Quick Note: Comfort

While reading a thesis about tilting trains, I saw a comparison of passenger comfort on different modes of transportation. This includes the following graph (p. 30), which the thesis sources to a study of motion sickness in US children and teenagers:

The scale is originally 0-3: this study polled a sample aged 9-18 and asked whether they feel nauseous on any of the above modes, where 0 is “never” and 3 “always.”

6 comments

  1. Nathanael

    Fits my anecdotal evidence. I get motion sick really easily. I get motion sick in everything in that graph except bicycles, escalators, elevators, swings, and trains.

    And I’m male, so that makes me absolutely typical. I can’t imagine what the gender difference for elevators is about; most of the others just seem to be part of “women are more likely to get motion sick period”, but the elevator one is quite extraordinary.

    • Cap'n Transit

      Well, I can’t speak for teenage boys, Nathanael, but if an elevator really drops I feel it in my testicles. Apparently that doesn’t happen for teenage girls.

  2. Andre Lot

    I think part of the difference on results come from the fact certain vehicles have a very uniform, limited use like escalators, whereas cars, for instance, provide a different experience in a fast-flowing freeway or twisting mountain road to some sky resort.

  3. MobilMan

    It happens if there are weird turning angles, unnatural acceleration, and the brain can’t synchronize the motion with visual expectations. Thus, sea sickness, roller coaster/airplane barfing, and backseat nausea in cars. The more ‘natural’, i.e. in tune with human physiology/evolution, the transportation mode the less motion sickness -> escalators, bicycling. Walking is pretty good in that regard, too.

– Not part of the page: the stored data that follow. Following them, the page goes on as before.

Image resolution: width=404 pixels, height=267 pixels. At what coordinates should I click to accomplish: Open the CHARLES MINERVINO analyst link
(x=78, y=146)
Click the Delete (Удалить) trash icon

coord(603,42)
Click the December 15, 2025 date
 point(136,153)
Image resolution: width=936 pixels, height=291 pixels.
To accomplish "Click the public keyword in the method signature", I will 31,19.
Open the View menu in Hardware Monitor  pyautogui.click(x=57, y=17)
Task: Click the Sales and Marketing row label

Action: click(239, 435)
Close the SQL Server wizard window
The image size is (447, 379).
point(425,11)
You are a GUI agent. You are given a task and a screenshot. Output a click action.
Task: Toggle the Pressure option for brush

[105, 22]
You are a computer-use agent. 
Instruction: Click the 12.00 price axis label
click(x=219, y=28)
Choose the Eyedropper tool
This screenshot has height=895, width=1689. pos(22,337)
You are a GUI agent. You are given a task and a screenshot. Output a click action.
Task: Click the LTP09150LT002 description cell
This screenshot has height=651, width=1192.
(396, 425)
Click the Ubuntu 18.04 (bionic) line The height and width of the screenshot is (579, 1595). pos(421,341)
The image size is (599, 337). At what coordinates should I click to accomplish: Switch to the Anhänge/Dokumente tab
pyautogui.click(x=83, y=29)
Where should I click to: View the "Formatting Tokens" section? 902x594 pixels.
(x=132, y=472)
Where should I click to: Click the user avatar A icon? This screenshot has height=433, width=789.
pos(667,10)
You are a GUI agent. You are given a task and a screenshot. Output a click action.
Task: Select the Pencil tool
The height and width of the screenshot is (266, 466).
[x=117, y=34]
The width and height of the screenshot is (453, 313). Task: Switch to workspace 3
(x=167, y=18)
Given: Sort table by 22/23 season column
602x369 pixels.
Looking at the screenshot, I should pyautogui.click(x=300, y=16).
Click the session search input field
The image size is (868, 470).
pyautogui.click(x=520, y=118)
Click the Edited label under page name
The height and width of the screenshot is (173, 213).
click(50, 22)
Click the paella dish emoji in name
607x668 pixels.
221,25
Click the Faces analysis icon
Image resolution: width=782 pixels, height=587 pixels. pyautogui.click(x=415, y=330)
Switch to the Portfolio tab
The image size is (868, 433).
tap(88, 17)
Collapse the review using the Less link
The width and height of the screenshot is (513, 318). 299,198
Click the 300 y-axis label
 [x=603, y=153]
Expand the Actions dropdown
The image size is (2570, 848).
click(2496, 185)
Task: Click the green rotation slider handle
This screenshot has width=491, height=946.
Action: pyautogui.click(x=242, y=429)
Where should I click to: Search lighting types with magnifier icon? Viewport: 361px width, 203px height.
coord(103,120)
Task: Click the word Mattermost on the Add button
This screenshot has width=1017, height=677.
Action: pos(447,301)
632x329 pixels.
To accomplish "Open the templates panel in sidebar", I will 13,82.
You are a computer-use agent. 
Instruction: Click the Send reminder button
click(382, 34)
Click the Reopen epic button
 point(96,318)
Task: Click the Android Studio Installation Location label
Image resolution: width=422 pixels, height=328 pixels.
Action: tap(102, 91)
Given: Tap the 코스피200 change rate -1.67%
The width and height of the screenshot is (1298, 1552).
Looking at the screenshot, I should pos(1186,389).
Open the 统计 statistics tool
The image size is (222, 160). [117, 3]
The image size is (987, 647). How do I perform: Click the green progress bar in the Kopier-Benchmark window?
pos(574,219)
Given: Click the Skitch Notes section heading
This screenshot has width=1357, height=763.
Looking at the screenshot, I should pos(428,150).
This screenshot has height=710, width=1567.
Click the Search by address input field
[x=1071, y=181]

    The worst: riding a bus that drives up a winding road in a backward seat.

  4. Eric Fischer

    Those proportions sound about right to me too. I wish they had also distinguished between subways, standard passenger rail, and streetcars, each of which has its own set of triggers (fast acceleration and deceleration and poor visibility for subways, side-to-side rocking and diesel fumes for passenger rail, jerky stopping and starting for streetcars).

  5. JJJ

    “Cruise ships” is way too broad. If youre on a 300 person ship, youre going to feel the rolling more than on a 4,000 person boat.